Work to complete:
• 1. Can you write out the column on Pakistan's economy and politics between "This is a good" and "the world’s respect.", inclusive?
• 2. Could you restate the paragraph of the column on Pakistan's economy and politics that begins "She also made one additional point" in fewer words, keeping its main facts?
• 3. Will you proceed with the column on Pakistan's economy and politics, starting after its final sentence?

DAWN - Opinion; April 22, 2008

Published April 22, 2008

Containing the military

By Shahid Javed Burki


ECONOMISTS almost never factor in politics in their attempt to understand how public policy is made. They consider theirs to be the superior science. “It’s the economy, stupid” James Carwell, Bill Clinton’s political adviser told his candidate as he was campaigning for the American presidency. Clinton got the message and when on to win the presidency.

If economists pay some attention to politics in understanding the making of public policy it is almost always ex-post, after policies have been made, seldom ex-ante, before policies get to be made. If they informed themselves better about the politics of economic decision-making, their advice to those involved in public policymaking would be much more pragmatic.

Economists, until recently, were also not inclined to show much interest in history other than their own. That has begun to change. Recently, Paul Collier of Oxford has begun to suggest that without understanding a county’s history we cannot develop a real appreciation of why it has developed more rapidly or, conversely, why it has remained backward.

The interface between politics and history on the one side and economics on the other has been much more profound in the case of Pakistan than in most other developing societies. This is not because the Pakistani is more of a ‘political man’ or a ‘man of history’ than an ‘economic man’; not because he was more inclined to respond to political pressures and the burden of history than to economic concerns. The reason is that Pakistan has always been a politically volatile society. Attitudes have arisen because of the way history has shaped Pakistani society.

This is a good time to reflect on these issues since the country’s leaders once again are confronted with some serious policy choices. The economy is in trouble and requires firm action by policymakers. Their ability to take decisions that economists believe will restore health to the economy will depend on their willingness to resolve old differences, to set aside narrow concerns in favour of national priorities.

A senior diplomat in Islamabad said to me the other day that she was surprised by how much of the political discourse was focused on settling old scores rather than moving the country forward on the basis of well-thought-out strategies. These were needed, she thought, for reforming the economy, the society and the political system in ways that would help the country gain the world’s respect.

At this point, she went on to say, Pakistan is more feared than respected. There is a fear that some parts of the country may become havens for terrorists who would disturb the western countries. There was no fear that Pakistan was about to become an economic giant that would challenge the rest of the world as China has done for so many years and as India is beginning to do. The policymakers in Pakistan should be working to create the second fear rather than helping to perpetuate the former one.

She also made one additional point, as interesting as the first. She thought it is not only the persistent economic backwardness that pushes people towards radicalism — any radicalism, not just of the Islamic variety — but also political conflict. Stable political systems develop institutions — if they don’t already possess them — to resolve differences among different segments of society. Pakistan is still struggling to bring stability to the system. It is only then that it will be able to turn its attention to the important question of institution-building.

History explains why in the case of Pakistan the national debate remains focused on personal vendettas rather than on national interests. Some of the differences that are determining the present discourse appeared on the day the country was born. They have shaped society and remain unresolved. The most prominent of these, of course, is the civil-military conflict. That is related to two conflicts; between those I once called the ‘outsiders and insiders’ and between those who are regionalists versus those who are nationalists.

Extracted records:
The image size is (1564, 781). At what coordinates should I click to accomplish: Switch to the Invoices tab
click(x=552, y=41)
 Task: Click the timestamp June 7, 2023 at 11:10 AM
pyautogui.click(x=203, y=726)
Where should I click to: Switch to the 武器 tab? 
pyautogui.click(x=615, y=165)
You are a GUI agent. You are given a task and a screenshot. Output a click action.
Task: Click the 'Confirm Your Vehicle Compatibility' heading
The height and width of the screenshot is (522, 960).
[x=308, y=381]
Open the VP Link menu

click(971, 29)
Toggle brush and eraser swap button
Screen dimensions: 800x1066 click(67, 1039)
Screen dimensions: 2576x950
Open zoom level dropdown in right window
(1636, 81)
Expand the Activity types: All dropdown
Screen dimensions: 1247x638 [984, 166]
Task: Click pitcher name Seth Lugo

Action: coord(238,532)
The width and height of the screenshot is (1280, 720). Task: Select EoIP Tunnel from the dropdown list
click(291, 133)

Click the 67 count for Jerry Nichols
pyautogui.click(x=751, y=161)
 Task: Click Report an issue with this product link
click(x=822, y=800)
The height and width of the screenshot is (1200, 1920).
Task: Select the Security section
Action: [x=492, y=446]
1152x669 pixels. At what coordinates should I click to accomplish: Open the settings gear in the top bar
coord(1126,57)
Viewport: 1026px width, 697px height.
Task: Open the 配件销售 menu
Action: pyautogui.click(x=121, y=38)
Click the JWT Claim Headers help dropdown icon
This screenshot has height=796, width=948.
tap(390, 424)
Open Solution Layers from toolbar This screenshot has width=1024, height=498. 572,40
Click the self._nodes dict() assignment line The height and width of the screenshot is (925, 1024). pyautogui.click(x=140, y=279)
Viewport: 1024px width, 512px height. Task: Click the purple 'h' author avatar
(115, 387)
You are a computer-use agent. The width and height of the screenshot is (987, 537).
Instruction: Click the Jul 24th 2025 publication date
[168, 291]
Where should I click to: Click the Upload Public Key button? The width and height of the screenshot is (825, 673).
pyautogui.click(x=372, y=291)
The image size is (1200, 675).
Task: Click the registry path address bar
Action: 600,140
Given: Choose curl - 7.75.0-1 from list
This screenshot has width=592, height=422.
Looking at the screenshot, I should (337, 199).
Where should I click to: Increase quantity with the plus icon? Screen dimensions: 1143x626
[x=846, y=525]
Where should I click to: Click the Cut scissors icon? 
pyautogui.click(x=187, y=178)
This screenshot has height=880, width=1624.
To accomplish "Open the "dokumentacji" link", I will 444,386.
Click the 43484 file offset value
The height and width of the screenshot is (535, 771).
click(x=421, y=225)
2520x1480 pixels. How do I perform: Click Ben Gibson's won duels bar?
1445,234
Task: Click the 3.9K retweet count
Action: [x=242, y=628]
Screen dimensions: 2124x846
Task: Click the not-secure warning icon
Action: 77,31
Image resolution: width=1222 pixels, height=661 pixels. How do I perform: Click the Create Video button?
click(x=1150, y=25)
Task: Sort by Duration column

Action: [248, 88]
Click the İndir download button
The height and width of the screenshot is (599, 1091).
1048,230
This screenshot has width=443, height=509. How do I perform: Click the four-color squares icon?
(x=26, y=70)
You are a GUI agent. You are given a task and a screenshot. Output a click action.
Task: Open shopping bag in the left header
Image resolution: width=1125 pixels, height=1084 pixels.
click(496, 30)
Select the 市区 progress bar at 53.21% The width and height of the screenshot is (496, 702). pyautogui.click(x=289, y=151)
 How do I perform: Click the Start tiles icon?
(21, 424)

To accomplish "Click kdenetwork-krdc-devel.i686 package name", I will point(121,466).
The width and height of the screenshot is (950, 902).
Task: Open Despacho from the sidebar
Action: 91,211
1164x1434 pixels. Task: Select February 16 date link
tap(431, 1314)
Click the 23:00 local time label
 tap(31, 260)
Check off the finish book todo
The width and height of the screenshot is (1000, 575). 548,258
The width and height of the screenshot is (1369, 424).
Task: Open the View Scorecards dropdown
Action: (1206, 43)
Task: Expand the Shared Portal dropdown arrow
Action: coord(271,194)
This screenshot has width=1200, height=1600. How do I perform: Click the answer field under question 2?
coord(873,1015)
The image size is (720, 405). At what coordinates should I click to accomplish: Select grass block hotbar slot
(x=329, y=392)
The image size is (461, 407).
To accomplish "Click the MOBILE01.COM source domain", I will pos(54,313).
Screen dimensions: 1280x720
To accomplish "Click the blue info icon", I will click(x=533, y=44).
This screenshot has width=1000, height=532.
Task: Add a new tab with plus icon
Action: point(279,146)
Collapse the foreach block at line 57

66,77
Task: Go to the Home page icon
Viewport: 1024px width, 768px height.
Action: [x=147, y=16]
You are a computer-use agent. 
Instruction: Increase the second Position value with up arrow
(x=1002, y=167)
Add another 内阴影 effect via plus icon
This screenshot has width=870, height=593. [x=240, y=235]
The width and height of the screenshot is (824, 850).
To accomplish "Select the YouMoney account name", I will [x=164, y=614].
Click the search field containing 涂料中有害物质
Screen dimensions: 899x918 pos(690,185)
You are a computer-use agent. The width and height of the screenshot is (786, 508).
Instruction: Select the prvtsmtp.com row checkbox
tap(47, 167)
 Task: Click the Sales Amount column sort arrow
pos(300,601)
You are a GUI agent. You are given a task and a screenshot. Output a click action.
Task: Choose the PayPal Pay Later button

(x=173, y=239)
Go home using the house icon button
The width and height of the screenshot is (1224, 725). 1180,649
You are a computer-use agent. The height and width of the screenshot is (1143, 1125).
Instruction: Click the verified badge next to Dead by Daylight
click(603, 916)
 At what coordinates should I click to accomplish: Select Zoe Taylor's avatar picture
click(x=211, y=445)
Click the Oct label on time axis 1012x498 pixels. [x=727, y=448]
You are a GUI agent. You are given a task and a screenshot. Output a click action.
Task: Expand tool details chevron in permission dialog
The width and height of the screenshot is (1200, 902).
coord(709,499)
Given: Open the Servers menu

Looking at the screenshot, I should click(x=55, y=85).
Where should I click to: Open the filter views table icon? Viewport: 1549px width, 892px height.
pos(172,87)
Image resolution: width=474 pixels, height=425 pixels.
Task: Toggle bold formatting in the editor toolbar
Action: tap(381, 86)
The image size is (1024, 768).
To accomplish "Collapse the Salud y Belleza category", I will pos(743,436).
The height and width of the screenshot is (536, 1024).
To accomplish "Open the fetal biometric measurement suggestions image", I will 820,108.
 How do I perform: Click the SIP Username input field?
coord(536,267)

Your responses:
• 1.
This is a good time to reflect on these issues since the country’s leaders once again are confronted with some serious policy choices. The economy is in trouble and requires firm action by policymakers. Their ability to take decisions that economists believe will restore health to the economy will depend on their willingness to resolve old differences, to set aside narrow concerns in favour of national priorities.

A senior diplomat in Islamabad said to me the other day that she was surprised by how much of the political discourse was focused on settling old scores rather than moving the country forward on the basis of well-thought-out strategies. These were needed, she thought, for reforming the economy, the society and the political system in ways that would help the country gain the world’s respect.

• 2. The diplomat's second point was that radicalism of any kind, not only Islamic, is driven by political conflict as well as by persistent economic backwardness. Stable political systems build institutions to resolve differences among segments of society. Pakistan is still struggling for stability, and only once it has it can it turn to building institutions.

• 3.
Today, I will deal with the first; saving the discussion of the other two to next week. The common interpretation of the reason — or reasons — why the military keeps appearing in the political field is that while the initial thrust may have been for reasons of political ambition or disappointment with the way those who were in political power were going about resolving their differences, other interests were also at play.

Once power was gained, the military went on to develop strong economic interests which it would find difficult to give up. A recent book by Ayesha Siddiqa has documented how the military has built up its economic strength. While one may have some problems with the methodology used and the calculations made, the basic conclusion drawn is correct. The military now has a powerful presence in the economy. All this analysis may be right but it fails to look at the other side of the equation; how civilians have behaved when they were given the opportunity to govern.

Pakistan has seen its history interrupted by long years of military rule. After all, by the time the country celebrates its 61st birthday in August 2008, it would have been governed by the military for 481 months out of a total of 732 of the country’s life. This arithmetic holds if we count the period since the elections of February 2008 as a non-military one.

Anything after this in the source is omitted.